- [Task to complete]
Copy the records word for word, from the line with "This screenshot has width=736, height=674." up to and including the line with "click(69, 240)".

- [The input]
=-=-=
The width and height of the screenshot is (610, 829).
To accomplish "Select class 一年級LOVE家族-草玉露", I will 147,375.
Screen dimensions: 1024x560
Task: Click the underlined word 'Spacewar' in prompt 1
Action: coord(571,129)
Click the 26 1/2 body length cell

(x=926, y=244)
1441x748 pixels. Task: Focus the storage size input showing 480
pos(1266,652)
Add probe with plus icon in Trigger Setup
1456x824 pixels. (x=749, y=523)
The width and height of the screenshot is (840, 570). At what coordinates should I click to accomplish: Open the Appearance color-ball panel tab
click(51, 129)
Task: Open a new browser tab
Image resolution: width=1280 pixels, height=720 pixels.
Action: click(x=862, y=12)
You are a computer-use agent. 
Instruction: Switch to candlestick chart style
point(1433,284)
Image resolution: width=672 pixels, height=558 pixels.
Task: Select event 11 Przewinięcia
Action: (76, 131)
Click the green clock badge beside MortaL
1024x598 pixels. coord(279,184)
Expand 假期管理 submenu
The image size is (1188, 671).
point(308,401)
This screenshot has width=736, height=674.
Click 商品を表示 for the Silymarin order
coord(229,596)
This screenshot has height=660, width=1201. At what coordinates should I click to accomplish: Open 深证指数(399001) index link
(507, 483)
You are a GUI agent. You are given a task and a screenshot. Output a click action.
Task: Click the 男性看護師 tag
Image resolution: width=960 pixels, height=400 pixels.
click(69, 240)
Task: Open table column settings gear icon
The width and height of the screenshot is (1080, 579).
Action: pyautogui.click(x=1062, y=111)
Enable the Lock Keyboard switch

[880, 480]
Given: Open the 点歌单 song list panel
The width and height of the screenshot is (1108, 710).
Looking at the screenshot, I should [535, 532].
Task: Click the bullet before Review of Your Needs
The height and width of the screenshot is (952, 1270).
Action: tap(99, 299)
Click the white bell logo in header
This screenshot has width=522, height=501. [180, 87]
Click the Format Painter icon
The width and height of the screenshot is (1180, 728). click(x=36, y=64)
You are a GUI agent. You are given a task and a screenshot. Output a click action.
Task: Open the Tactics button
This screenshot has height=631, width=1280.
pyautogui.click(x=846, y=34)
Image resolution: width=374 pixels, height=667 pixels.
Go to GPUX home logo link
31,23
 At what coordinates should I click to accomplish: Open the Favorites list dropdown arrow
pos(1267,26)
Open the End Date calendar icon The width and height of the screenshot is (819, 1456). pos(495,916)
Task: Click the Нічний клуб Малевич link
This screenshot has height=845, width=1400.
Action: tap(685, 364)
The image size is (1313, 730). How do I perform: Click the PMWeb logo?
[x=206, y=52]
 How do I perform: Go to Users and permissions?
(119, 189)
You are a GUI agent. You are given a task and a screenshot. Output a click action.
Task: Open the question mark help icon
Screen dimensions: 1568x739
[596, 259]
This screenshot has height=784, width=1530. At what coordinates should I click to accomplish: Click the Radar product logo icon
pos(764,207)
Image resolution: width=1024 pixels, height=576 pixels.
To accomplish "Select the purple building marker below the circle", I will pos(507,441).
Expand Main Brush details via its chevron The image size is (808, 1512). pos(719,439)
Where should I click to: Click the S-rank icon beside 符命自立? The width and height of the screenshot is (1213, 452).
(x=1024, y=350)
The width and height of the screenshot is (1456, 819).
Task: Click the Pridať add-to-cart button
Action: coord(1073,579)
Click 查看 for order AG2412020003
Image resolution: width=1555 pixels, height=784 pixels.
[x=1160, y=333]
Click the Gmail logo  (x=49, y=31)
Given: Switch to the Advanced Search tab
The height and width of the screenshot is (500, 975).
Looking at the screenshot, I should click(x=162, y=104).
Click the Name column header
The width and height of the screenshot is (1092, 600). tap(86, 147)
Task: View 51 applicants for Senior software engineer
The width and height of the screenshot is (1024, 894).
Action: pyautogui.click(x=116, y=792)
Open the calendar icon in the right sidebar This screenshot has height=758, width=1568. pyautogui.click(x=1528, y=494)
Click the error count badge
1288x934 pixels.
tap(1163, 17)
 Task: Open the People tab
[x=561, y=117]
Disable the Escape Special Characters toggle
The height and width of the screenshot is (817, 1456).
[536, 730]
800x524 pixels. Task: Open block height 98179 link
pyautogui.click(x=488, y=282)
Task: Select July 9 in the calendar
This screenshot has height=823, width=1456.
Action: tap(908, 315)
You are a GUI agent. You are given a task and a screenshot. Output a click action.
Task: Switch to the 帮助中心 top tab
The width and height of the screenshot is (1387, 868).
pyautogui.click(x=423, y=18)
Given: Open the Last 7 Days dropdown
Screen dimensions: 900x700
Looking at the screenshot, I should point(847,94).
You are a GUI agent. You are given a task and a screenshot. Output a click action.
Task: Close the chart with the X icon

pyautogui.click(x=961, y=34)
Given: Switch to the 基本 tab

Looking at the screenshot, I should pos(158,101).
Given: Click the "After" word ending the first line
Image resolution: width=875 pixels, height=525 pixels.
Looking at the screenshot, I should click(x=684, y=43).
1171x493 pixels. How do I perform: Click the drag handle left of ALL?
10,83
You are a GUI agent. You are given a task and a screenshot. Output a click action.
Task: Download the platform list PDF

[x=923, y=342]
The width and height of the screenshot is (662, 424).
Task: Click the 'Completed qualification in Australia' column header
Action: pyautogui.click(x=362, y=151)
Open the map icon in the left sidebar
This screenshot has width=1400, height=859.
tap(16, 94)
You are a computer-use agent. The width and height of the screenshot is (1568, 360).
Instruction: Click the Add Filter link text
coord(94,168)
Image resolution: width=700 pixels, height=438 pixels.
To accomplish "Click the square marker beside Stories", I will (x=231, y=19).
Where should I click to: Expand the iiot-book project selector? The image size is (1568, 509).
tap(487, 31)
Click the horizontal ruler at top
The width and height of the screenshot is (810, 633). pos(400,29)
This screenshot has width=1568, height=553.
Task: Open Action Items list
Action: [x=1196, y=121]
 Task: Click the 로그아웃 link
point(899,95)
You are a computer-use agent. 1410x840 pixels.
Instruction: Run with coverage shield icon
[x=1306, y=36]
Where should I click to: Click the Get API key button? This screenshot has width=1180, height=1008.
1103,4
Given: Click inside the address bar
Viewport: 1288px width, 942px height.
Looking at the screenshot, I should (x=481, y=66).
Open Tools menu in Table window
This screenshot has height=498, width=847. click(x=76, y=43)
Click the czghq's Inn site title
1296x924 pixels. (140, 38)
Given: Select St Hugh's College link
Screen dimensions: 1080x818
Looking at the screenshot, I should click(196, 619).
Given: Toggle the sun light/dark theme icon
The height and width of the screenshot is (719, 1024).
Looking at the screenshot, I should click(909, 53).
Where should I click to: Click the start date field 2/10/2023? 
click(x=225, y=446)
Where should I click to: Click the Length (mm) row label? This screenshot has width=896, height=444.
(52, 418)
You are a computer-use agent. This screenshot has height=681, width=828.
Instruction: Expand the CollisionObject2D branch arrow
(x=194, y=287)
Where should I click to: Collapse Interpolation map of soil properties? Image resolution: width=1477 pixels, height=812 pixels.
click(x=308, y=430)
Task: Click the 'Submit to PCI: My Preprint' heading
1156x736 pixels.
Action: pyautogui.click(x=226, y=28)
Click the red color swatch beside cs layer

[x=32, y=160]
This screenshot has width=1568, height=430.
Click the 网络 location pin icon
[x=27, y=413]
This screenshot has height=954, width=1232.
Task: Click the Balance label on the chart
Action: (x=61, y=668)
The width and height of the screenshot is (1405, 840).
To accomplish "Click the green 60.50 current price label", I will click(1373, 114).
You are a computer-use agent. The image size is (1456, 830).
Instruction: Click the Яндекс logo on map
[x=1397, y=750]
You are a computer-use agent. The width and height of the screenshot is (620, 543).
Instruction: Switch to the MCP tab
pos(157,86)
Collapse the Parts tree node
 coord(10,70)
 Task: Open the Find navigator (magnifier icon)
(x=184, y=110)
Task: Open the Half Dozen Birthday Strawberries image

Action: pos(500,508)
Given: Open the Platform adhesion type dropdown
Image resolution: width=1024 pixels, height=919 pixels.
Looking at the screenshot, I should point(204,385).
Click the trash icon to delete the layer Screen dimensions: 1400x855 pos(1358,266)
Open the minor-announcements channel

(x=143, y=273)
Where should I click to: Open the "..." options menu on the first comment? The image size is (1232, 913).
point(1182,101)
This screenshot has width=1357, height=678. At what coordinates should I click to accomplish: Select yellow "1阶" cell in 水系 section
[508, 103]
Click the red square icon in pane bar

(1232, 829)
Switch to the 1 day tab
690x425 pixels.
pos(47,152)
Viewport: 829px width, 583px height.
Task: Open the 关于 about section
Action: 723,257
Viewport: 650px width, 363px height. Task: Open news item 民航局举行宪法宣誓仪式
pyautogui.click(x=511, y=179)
=-=-=
- [Task solution]
This screenshot has width=736, height=674.
Click 商品を表示 for the Silymarin order
coord(229,596)
This screenshot has height=660, width=1201. At what coordinates should I click to accomplish: Open 深证指数(399001) index link
(507, 483)
You are a GUI agent. You are given a task and a screenshot. Output a click action.
Task: Click the 男性看護師 tag
Image resolution: width=960 pixels, height=400 pixels.
click(69, 240)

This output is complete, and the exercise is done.